* START Article *

Home
 
 

June 27, 2000

The New Rodent Review

    Hello, la, la, la! It's time for more timely insight from America's answer to French Toast. (Don't ask what that means, but it has something to do with a light egg batter and sitting on the griddle for a couple of minutes.) I am now INFAMOUS.  I am infamous according to a recent conversation that I had with a lovely young lady last Saturday night. Her name was Deb and we were having a very coherent conversation about theatre.  It was a shock to me that a.) I was able to hold a conversation about theatre with any level of coherence and b.) it was close to 1 o'clock in the morning and I was still awake, the older I get the harder that is to do.  In case anyone is wondering I was awake until 4:00 in the a.m.
    To get back to the interesting part of this story, we were talking and she must have realized who she was talking too, because her cute little face lit with what was either an epiphany or one of those moments when you realize something.  She says to me, " Are you the INFAMOUS Scott McCormick or just some other Scott?"  For the 27 years my mind has involuntarily chosen to inhale and exhale keeping me in what Socrates might have called a state of being alive, no one and I mean no one has ever called me INFAMOUS.  Incorrigible, once or twice. Intolerant, maybe. Insatiable, yeah. But INFAMOUS, never. I was awed.
    My understanding of the word INFAMOUS comes from banditoes, Nazi war criminals, and former members of the Reagan Cabinet.  She used the word as though I was some kind of lathario or a bastard child of Prince Charles. It had the allure and the wonder of a pirate or a particularly choice seat on the Metro that everyone seems to be avoiding.  In dubbing me INFAMOUS she told me two things.
    The first thing was that people talked about me when I wasn't around.  Now for me that is kind of hard to believe. I have always thought that I was the kind of person that you liked when he was around, but when he wasn't there you almost nearly forgot that you had met him.  I am not looking for any kind of pity about that last statement, so move on and don't look at the car wreck too closely.

* END Article *

• Exercise set:
- 1) Copy the passage of the column about being called infamous from "My understanding of" up to and including "wreck too closely.".
- 2) Continue the column about being called infamous from the point at which it stops.

* START Recorded information *

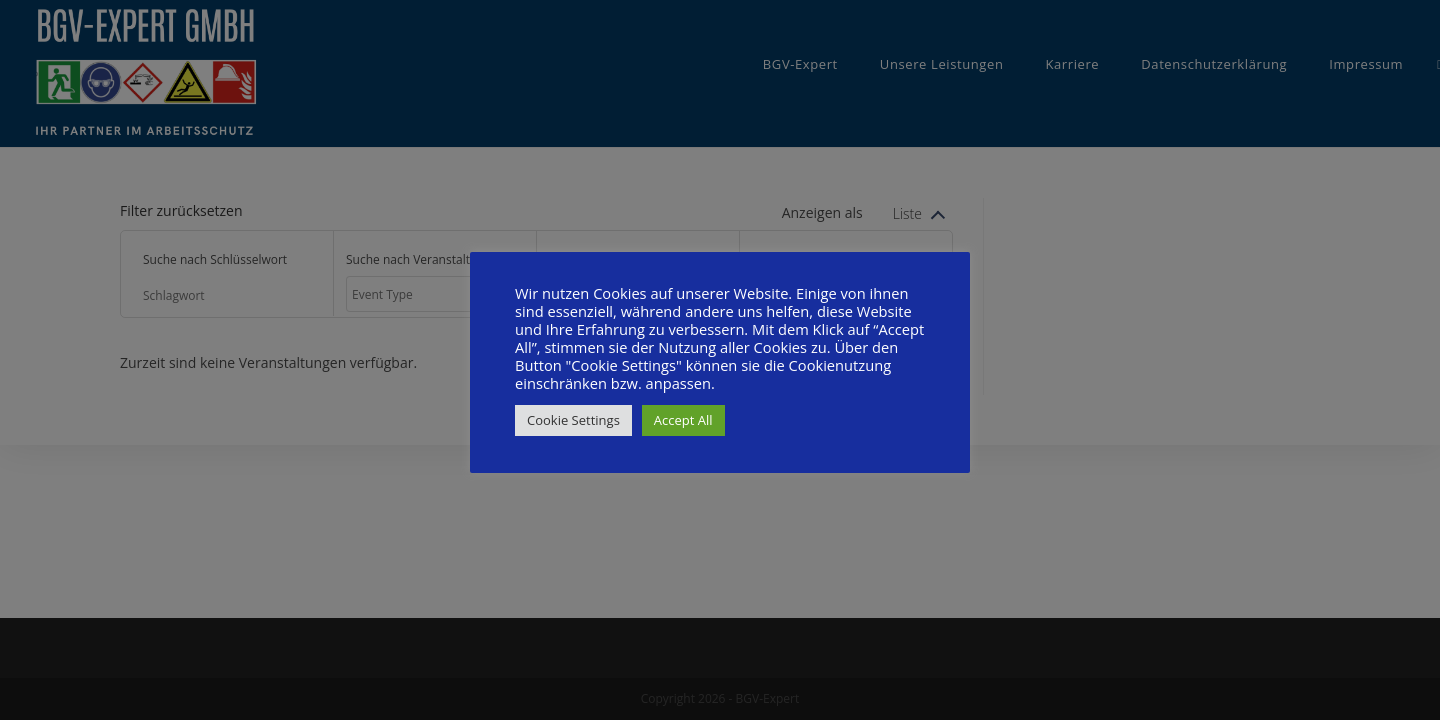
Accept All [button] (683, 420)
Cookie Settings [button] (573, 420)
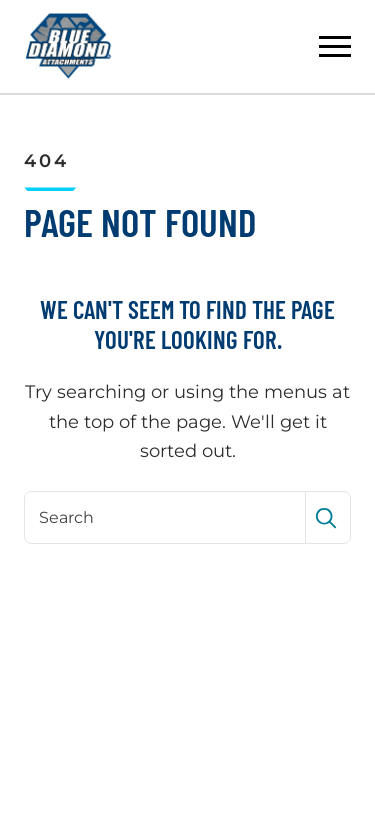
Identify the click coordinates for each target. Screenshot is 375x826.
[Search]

* END Recorded information *

• Answers to the exercises:
- 1)
My understanding of the word INFAMOUS comes from banditoes, Nazi war criminals, and former members of the Reagan Cabinet.  She used the word as though I was some kind of lathario or a bastard child of Prince Charles. It had the allure and the wonder of a pirate or a particularly choice seat on the Metro that everyone seems to be avoiding.  In dubbing me INFAMOUS she told me two things.
    The first thing was that people talked about me when I wasn't around.  Now for me that is kind of hard to believe. I have always thought that I was the kind of person that you liked when he was around, but when he wasn't there you almost nearly forgot that you had met him.  I am not looking for any kind of pity about that last statement, so move on and don't look at the car wreck too closely.

- 2)
    Secondly, I gleaned from her tone that those things may not have always been the nicest things.  That those things that others had said to her about me were in fact naughty.  And as many of you may know I like naughty.  It makes me feel less like "the nice guy" that so many of my prom dates told me that I was.  It made me think that some how I could in fact overcome the curse that had branded me "most likely to not kill any one" in high school.
    The end of this story goes like this.  I talked to Deb and many other lovely ladies for the rest of the evening, and I don't know if it was the alcohol or the infamy that freed me up to be a little less awkward, but I enjoyed the hell out of the rest of the evening and my new found infamy.  If you have been infamous all your life, my little tale may have no significance to you. As you look around at the bodies that have piled up around your throne of skulls you may be yawning, but to me it was nice to have a little infamy even if it grew out of some tour member mentioning me to one cute girl and me hearing about it at some party.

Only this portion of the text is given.